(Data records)
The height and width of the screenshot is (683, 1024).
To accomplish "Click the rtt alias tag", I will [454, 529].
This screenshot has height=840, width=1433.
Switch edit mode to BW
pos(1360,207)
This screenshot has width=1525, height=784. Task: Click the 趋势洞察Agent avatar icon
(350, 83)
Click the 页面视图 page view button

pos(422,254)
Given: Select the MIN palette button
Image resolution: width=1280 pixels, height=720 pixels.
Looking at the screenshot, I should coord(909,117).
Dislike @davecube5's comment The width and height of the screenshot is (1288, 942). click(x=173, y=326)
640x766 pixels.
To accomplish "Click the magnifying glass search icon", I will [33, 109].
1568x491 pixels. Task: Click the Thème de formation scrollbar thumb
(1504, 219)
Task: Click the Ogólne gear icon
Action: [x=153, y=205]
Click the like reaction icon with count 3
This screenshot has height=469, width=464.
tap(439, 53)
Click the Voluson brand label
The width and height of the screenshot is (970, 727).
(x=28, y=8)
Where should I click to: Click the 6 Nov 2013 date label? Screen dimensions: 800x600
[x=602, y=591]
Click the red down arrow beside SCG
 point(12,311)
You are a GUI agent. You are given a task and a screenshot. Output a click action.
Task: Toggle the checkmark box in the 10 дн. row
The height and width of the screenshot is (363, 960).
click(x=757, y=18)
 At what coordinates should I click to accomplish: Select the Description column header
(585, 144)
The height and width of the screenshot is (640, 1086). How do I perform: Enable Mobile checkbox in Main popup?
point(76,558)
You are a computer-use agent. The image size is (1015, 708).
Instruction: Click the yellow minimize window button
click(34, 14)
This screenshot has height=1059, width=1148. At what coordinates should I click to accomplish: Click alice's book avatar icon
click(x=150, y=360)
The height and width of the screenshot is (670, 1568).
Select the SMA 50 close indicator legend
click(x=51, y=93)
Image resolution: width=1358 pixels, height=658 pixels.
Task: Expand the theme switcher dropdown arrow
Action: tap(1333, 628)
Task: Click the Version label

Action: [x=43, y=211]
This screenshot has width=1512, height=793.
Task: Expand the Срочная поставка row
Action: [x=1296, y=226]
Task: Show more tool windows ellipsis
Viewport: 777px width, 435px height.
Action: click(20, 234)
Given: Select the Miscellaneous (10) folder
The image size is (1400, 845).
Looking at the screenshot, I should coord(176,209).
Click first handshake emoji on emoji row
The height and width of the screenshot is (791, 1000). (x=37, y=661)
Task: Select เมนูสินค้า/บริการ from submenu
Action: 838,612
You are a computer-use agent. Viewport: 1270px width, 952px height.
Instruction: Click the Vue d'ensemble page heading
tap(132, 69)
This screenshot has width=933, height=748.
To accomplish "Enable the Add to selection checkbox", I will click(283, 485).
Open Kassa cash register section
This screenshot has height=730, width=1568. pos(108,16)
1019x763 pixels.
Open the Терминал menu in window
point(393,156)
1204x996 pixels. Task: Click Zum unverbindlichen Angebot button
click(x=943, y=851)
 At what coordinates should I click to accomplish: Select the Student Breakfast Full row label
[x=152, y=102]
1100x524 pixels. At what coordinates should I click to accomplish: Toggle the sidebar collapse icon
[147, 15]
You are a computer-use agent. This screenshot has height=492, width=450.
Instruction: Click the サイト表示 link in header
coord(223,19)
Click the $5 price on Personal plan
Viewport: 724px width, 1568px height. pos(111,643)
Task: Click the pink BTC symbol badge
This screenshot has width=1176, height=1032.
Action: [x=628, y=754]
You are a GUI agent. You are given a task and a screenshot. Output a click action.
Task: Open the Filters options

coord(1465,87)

• _WHAT YOU WILL DO_
Rewrite the listing with every "Instruction" changed to "Command", keeping all other text the same.

• _RESPONSE TO THE TASK_
The height and width of the screenshot is (683, 1024).
To accomplish "Click the rtt alias tag", I will [454, 529].
This screenshot has height=840, width=1433.
Switch edit mode to BW
pos(1360,207)
This screenshot has width=1525, height=784. Task: Click the 趋势洞察Agent avatar icon
(350, 83)
Click the 页面视图 page view button

pos(422,254)
Given: Select the MIN palette button
Image resolution: width=1280 pixels, height=720 pixels.
Looking at the screenshot, I should coord(909,117).
Dislike @davecube5's comment The width and height of the screenshot is (1288, 942). click(x=173, y=326)
640x766 pixels.
To accomplish "Click the magnifying glass search icon", I will [33, 109].
1568x491 pixels. Task: Click the Thème de formation scrollbar thumb
(1504, 219)
Task: Click the Ogólne gear icon
Action: [x=153, y=205]
Click the like reaction icon with count 3
This screenshot has height=469, width=464.
tap(439, 53)
Click the Voluson brand label
The width and height of the screenshot is (970, 727).
(x=28, y=8)
Where should I click to: Click the 6 Nov 2013 date label? Screen dimensions: 800x600
[x=602, y=591]
Click the red down arrow beside SCG
 point(12,311)
You are a GUI agent. You are given a task and a screenshot. Output a click action.
Task: Toggle the checkmark box in the 10 дн. row
The height and width of the screenshot is (363, 960).
click(x=757, y=18)
 At what coordinates should I click to accomplish: Select the Description column header
(585, 144)
The height and width of the screenshot is (640, 1086). How do I perform: Enable Mobile checkbox in Main popup?
point(76,558)
You are a computer-use agent. The image size is (1015, 708).
Command: Click the yellow minimize window button
click(34, 14)
This screenshot has height=1059, width=1148. At what coordinates should I click to accomplish: Click alice's book avatar icon
click(x=150, y=360)
The height and width of the screenshot is (670, 1568).
Select the SMA 50 close indicator legend
click(x=51, y=93)
Image resolution: width=1358 pixels, height=658 pixels.
Task: Expand the theme switcher dropdown arrow
Action: tap(1333, 628)
Task: Click the Version label

Action: [x=43, y=211]
This screenshot has width=1512, height=793.
Task: Expand the Срочная поставка row
Action: [x=1296, y=226]
Task: Show more tool windows ellipsis
Viewport: 777px width, 435px height.
Action: click(20, 234)
Given: Select the Miscellaneous (10) folder
The image size is (1400, 845).
Looking at the screenshot, I should coord(176,209).
Click first handshake emoji on emoji row
The height and width of the screenshot is (791, 1000). (x=37, y=661)
Task: Select เมนูสินค้า/บริการ from submenu
Action: 838,612
You are a computer-use agent. Viewport: 1270px width, 952px height.
Command: Click the Vue d'ensemble page heading
tap(132, 69)
This screenshot has width=933, height=748.
To accomplish "Enable the Add to selection checkbox", I will click(283, 485).
Open Kassa cash register section
This screenshot has height=730, width=1568. pos(108,16)
1019x763 pixels.
Open the Терминал menu in window
point(393,156)
1204x996 pixels. Task: Click Zum unverbindlichen Angebot button
click(x=943, y=851)
 At what coordinates should I click to accomplish: Select the Student Breakfast Full row label
[x=152, y=102]
1100x524 pixels. At what coordinates should I click to accomplish: Toggle the sidebar collapse icon
[147, 15]
You are a computer-use agent. This screenshot has height=492, width=450.
Command: Click the サイト表示 link in header
coord(223,19)
Click the $5 price on Personal plan
Viewport: 724px width, 1568px height. pos(111,643)
Task: Click the pink BTC symbol badge
This screenshot has width=1176, height=1032.
Action: [x=628, y=754]
You are a GUI agent. You are given a task and a screenshot. Output a click action.
Task: Open the Filters options

coord(1465,87)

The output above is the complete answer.